-- begin Extract --

UNITED STATES

SECURITIES AND EXCHANGE COMMISSION

Washington, D.C. 20549

 


FORM 8-K

 


CURRENT REPORT

 

Pursuant to Section 13 or 15(d) of the

Securities Exchange Act of 1934

 

Date of Report: August 26, 2015

Date of Earliest Event Reported: August 20, 2015


Principal Solar, Inc.

(Exact name of registrant as specified in its charter)  

 


333-196058

(Commission

File Number)

 

         

Delaware

 

 

 

27-3096175

(State or other jurisdiction

of incorporation)

 

 

 

(I.R.S. Employer

Identification No.)

 

211 N. Ervay Street, Suite 300

Dallas, TX 75201

(855) 774-7799

 

(Address and Telephone Number of Registrant's Principal

Executive Offices and Principal Place of Business)

 

 

N/A

(Former name or former address, if changed since last report)

 


 

Check the appropriate box below if the Form 8-K filing is intended to simultaneously satisfy the filing obligation of the registrant under any of the following provisions:

 

Written communications pursuant to Rule 425 under the Securities Act (17 CFR 230.425)

 

Soliciting material pursuant to Rule 14a-12 under the Exchange Act (17 CFR 240.14a-12)

 

Pre-commencement communications pursuant to Rule 14d-2(b) under the Exchange Act (17 CFR 240.14d-2(b))

 

Pre-commencement communications pursuant to Rule 13e-4(c) under the Exchange Act (17 CFR 240.13e-4(c))

 

 
 

 

 

Item 1.01 Entry into a Material Definitive Agreeement.

 

On August 20, 2015, Principal Solar, Inc. (the “Company”) issued a Convertible Corporate Promissory Note (the “Note”) to Arowana International Limited (the “Lender”) in the original principal amount of $1,600,000. The Note matures on December 31, 2016, and bears simple interest at the rate of 6% per annum.

 

The Company used the proceeds from the Note to make investments in Innovative Solar 31, LLC; Innovative Solar 33, LLC; and Innovative Solar 47, LLC (the “Solar Projects”). The Solar Projects serve as collateral for the Company’s obligations under the Note.

 

The principal amount of the Note may be converted, at the Lender’s option, into limited liability company membership interests in Principal Sunrise V, LLC, at a conversion price determined with reference to the unlevered after tax project IRR that reflects the Lender’s investment valuation of Principal Sunrise V and other projects funds by the proceeds of the Note. The Company may pre-pay the Note at any time without pre-payment premium or penalty.

 

Subject to satisfactory completion of its due diligence, Lender commits to contribute equity capital in amounts sufficient to fund project development to completion of Principal Sunrise V and other projects funded by the proceeds of the Note. If, following Lender's completion of its due diligence on Principal Sunrise V, the Company and the Lender agree the project does not meet its investment return requirements, the parties agree to work in good faith to identify a substitute solar project as security under the Note.

-- end Extract --
-- begin Material --

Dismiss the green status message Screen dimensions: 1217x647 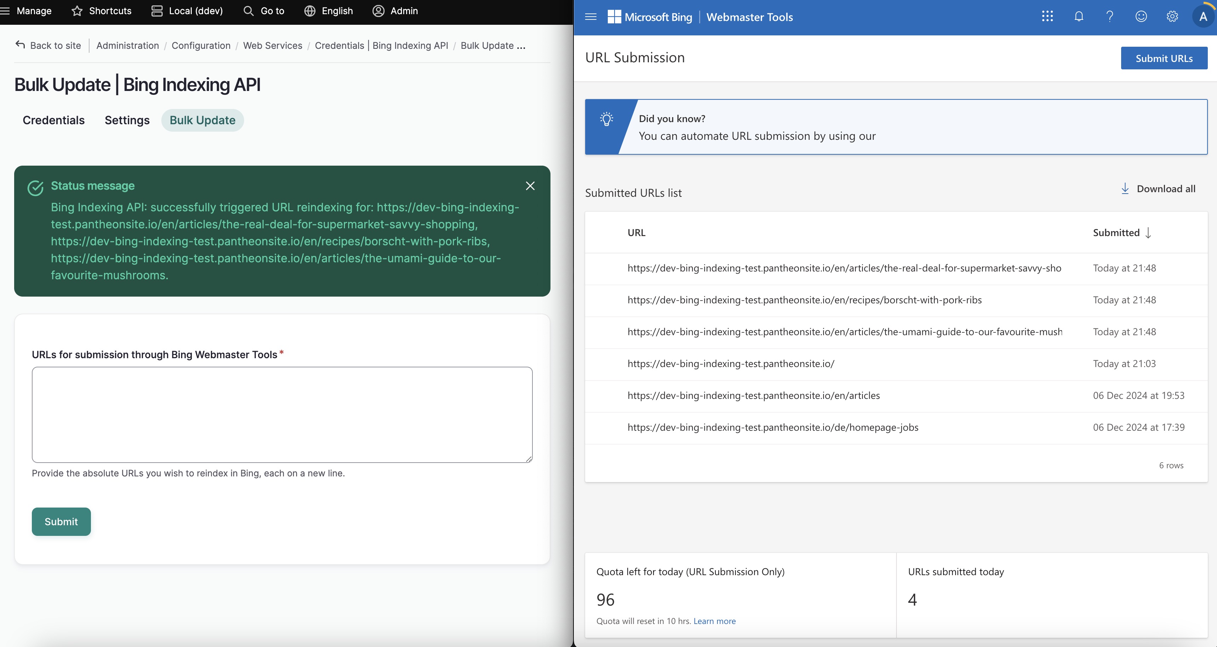(x=530, y=186)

-- end Material --

** Set tasks **
• A. Please reproduce everything in the Principal Solar filing from "Soliciting material pursuant" down to "(17 CFR 240.14d-2(b))".
• B. According to the Principal Solar filing, what annual interest rate does the Note bear?
The data above come from a separate source, not from the Principal Solar filing.

** Answers to each task **
• A.
Soliciting material pursuant to Rule 14a-12 under the Exchange Act (17 CFR 240.14a-12)

 

Pre-commencement communications pursuant to Rule 14d-2(b) under the Exchange Act (17 CFR 240.14d-2(b))

• B. Simple interest at 6% per annum.